● **Requirement**: What follows is a listing. Return every line of it exactly.

● **The data**:
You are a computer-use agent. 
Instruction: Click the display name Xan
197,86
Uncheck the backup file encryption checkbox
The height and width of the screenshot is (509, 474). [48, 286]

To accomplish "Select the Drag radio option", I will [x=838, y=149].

● **Problem solution**:
You are a computer-use agent. 
Instruction: Click the display name Xan
197,86
Uncheck the backup file encryption checkbox
The height and width of the screenshot is (509, 474). [48, 286]

To accomplish "Select the Drag radio option", I will [x=838, y=149].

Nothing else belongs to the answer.